Pseudoangiomatous Stromal Hyperplasia (PASH) is a benign condition in the breast characterized by an overgrowth of connective tissue. It is a proliferative lesion of the breast stroma, classified as a mesenchymal tumor by the World Health Organization. Despite being harmless, PASH frequently challenges pathologists because its microscopic appearance mimics a far more serious condition. This visual ambiguity often leads to initial misdiagnosis, creating anxiety and complicating clinical management.
Understanding Pseudoangiomatous Stromal Hyperplasia
PASH is a proliferation of myofibroblasts, cells that share characteristics of both smooth muscle cells and fibroblasts. The condition typically affects premenopausal women, but it is also found in postmenopausal women receiving hormone replacement therapy and, rarely, in men with gynecomastia. This pattern suggests that PASH growth is sensitive to hormonal stimulation, particularly progesterone, as the involved myofibroblasts often stain positive for progesterone receptors.
Under a microscope, PASH is defined by dense collagenous tissue containing numerous slit-like, complex, and interconnected spaces. These spaces are lined by slender, spindle-shaped myofibroblasts and appear remarkably similar to the endothelial channels of true blood vessels. This striking resemblance to a vascular lesion gives PASH its name, “pseudoangiomatous,” meaning “false vessel-like.”
The clinical presentation of PASH varies widely. It is often found incidentally during a biopsy performed for another reason, accounting for its presence in up to 23% of breast biopsies. PASH can also manifest as a distinct, firm, mobile, and painless lump, known as nodular or tumorous PASH. When presenting as a mass, the size can range significantly, sometimes causing visible breast enlargement.
The Conditions PASH Can Be Confused With
The most serious diagnostic confusion arises from the microscopic similarity between PASH and low-grade angiosarcoma, a rare and aggressive cancer originating from blood vessel lining cells. Both lesions feature a network of anastomosing, slit-like channels within the breast tissue. Distinguishing between them is crucial, as PASH is benign and requires minimal intervention, while angiosarcoma is malignant and requires aggressive treatment like mastectomy and chemotherapy.
The primary visual difference relies on subtle pathological details that can be missed on small tissue samples. In PASH, the lining cells are myofibroblasts, and the spaces they create are clefts devoid of red blood cells. In contrast, low-grade angiosarcoma involves true, invasive vascular channels lined by atypical endothelial cells, showing evidence of cellular malignancy, such as nuclear irregularity and increased cell division (mitoses).
PASH can also be confused with other, more common fibroepithelial lesions of the breast, such as fibroadenoma and phyllodes tumors. On imaging, a palpable PASH mass typically presents as a well-circumscribed, hypoechoic mass on ultrasound, an appearance nearly indistinguishable from a fibroadenoma in a younger patient. This imaging overlap necessitates tissue sampling to confirm the mass’s exact nature.

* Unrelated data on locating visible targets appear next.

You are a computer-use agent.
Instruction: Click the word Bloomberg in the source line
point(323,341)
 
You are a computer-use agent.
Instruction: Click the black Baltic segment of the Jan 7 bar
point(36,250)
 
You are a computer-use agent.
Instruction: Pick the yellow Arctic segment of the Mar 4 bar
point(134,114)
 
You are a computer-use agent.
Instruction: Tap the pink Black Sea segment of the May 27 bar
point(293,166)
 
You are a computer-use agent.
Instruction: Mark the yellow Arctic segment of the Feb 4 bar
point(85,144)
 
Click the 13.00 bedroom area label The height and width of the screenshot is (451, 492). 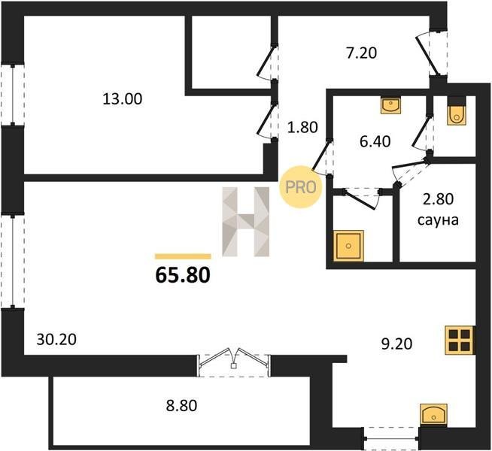[x=123, y=99]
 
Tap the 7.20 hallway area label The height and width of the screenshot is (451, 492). [x=361, y=53]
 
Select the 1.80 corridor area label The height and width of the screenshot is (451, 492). [x=302, y=127]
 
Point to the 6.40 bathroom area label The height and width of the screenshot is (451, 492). [x=375, y=141]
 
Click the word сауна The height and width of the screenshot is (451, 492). [x=439, y=220]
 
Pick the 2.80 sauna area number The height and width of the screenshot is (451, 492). [x=439, y=199]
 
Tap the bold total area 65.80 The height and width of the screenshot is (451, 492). [x=183, y=276]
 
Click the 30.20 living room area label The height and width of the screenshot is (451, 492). [x=56, y=340]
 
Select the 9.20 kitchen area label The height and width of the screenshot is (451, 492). [x=396, y=344]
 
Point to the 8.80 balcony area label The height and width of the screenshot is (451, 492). [x=181, y=406]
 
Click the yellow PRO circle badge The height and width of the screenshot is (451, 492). [x=301, y=187]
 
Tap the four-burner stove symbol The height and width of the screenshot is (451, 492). [x=460, y=340]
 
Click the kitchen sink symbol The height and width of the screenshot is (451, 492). [x=433, y=414]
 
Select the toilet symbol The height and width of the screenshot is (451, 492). [x=457, y=112]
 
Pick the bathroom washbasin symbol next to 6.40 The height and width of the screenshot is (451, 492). [x=390, y=104]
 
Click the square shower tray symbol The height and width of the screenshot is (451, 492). [x=348, y=246]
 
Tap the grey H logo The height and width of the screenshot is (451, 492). [x=246, y=222]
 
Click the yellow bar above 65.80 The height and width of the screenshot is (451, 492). [x=183, y=256]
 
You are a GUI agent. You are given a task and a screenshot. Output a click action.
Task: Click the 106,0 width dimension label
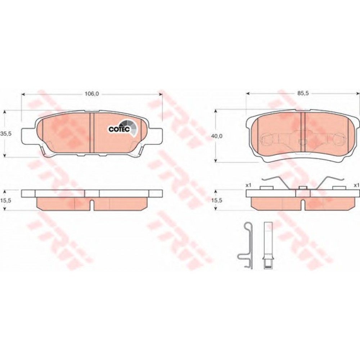91,94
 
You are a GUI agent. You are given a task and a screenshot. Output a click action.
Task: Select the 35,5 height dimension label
6,134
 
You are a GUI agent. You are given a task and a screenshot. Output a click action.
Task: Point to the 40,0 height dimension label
217,136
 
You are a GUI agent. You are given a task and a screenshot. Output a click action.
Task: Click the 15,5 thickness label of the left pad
6,200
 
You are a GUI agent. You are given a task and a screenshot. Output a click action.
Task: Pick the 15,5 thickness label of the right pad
217,200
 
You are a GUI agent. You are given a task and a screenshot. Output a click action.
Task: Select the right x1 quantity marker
356,185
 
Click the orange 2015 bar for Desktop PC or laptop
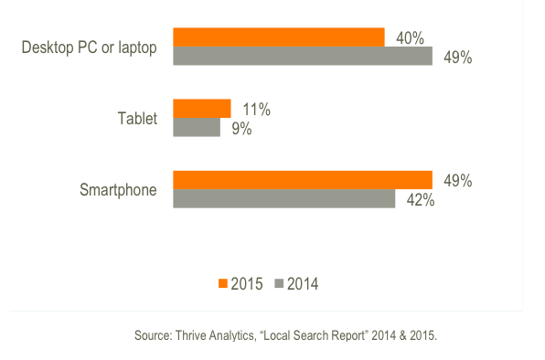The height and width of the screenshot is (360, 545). tap(278, 37)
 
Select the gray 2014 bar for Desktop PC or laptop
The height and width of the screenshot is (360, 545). tap(302, 57)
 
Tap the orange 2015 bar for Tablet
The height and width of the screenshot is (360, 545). tap(201, 109)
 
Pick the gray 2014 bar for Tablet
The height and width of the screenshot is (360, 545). tap(196, 128)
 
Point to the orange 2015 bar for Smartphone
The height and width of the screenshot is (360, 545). tap(302, 180)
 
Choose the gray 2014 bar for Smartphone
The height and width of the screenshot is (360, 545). tap(283, 199)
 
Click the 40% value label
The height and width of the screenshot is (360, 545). tap(409, 37)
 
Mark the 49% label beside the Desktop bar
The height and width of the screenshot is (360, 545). tap(457, 58)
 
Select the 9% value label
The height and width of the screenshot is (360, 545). tap(240, 129)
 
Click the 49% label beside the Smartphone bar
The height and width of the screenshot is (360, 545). tap(457, 181)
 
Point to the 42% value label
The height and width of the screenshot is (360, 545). tap(420, 200)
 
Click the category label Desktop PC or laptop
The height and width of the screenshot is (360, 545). tap(90, 48)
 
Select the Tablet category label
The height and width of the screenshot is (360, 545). tap(137, 119)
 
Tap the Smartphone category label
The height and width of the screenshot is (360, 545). tap(118, 190)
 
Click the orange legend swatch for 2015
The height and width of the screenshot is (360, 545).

Histologically, PASH is frequently found adjacent to or intermixed with fibroadenoma tissue, which complicates the initial core biopsy diagnosis. Phyllodes tumors, which range from benign to malignant, also share a similar overall architecture of proliferating stromal cells and can be mistaken for PASH, especially if the sample is small. Clinicians must consider these possibilities when reviewing a biopsy result, particularly if the initial pathology report does not fully correlate with the imaging findings.
Achieving a Definitive Diagnosis
The initial challenge in diagnosis often stems from the limitations of the core needle biopsy (CNB), the standard first step in breast tissue sampling. A CNB removes only a small fraction of the lesion, which can lead to an inconclusive finding or capture only surrounding tissue, resulting in a misdiagnosis like stromal fibrosis or fibrocystic changes. Studies show that a significant percentage of PASH cases diagnosed by subsequent surgical excision were initially misidentified by CNB.

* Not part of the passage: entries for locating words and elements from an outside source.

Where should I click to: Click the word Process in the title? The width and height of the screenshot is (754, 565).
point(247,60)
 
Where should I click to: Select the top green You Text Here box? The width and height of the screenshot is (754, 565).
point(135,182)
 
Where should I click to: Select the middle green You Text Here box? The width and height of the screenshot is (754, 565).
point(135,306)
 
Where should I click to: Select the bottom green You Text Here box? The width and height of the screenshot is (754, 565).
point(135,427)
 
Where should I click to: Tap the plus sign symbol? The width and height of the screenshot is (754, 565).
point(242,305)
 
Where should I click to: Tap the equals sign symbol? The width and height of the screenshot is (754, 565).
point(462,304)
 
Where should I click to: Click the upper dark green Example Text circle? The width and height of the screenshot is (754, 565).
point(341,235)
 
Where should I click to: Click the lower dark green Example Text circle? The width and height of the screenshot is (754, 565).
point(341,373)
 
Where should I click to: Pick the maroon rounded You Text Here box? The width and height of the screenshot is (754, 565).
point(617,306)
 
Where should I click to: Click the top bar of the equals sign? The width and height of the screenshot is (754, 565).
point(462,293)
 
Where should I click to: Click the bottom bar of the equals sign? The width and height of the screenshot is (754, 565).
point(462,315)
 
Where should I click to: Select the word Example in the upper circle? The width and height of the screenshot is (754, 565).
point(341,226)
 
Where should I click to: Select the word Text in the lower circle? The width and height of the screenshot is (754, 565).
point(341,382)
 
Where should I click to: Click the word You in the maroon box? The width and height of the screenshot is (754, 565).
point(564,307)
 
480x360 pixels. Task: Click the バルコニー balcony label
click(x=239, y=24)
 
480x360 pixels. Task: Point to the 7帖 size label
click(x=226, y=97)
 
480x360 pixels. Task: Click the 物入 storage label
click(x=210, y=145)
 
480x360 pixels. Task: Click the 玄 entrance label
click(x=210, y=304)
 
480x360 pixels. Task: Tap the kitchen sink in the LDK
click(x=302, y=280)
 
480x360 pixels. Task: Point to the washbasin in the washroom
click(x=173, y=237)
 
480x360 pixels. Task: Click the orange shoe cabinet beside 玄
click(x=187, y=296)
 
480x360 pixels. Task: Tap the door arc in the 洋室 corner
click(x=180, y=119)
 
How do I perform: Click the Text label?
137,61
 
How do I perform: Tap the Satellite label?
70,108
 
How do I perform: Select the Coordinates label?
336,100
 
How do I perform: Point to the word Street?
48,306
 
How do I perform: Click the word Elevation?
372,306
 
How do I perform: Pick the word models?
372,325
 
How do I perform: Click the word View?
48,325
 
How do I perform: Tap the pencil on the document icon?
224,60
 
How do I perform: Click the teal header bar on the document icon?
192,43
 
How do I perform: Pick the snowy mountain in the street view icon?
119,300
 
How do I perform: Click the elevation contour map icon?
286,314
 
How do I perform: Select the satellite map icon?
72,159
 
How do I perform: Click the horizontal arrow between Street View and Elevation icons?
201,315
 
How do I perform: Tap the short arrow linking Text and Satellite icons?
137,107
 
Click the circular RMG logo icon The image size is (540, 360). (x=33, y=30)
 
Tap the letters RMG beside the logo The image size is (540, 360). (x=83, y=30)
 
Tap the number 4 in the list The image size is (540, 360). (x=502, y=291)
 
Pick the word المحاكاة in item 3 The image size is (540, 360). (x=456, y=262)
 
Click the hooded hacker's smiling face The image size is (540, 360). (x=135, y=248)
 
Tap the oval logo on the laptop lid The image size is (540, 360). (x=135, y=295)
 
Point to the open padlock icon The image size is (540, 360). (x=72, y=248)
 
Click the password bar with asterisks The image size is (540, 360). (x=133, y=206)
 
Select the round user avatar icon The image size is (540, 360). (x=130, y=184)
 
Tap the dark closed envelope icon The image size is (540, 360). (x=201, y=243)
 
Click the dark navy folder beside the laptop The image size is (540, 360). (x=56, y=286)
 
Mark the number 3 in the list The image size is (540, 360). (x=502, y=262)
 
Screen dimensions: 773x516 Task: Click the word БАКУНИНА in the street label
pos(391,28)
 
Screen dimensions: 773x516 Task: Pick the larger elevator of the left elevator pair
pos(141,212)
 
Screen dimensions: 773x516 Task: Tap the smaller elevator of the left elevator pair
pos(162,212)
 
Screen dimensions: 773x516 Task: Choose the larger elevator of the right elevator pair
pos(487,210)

When the initial biopsy is inconclusive, or if the lesion is large, growing, or overlaps with angiosarcoma features, a more substantial tissue sample is required. This involves a vacuum-assisted biopsy, which removes a larger volume of tissue, or a surgical excisional biopsy, which removes the entire mass. Obtaining sufficient, high-quality tissue is necessary for the pathologist to observe the full architecture of the lesion and definitively rule out malignancy.
Immunohistochemistry (IHC) staining is the primary tool for resolving diagnostic ambiguity, using antibodies to identify specific proteins within the tissue cells. PASH cells consistently stain positive for the myofibroblast marker CD34 and are negative for endothelial markers like CD31 and Factor VIII. This specific staining pattern distinguishes PASH from a true vascular tumor.
In contrast, angiosarcoma cells test positive for the endothelial markers CD31 and Factor VIII, confirming their vascular origin. The specialist pathologist uses this difference in protein expression to confirm the benign nature of PASH and prevent unnecessary aggressive treatments. Due to the rarity and subtlety of PASH features, an expert pathological review is often sought to ensure the correct interpretation of the findings.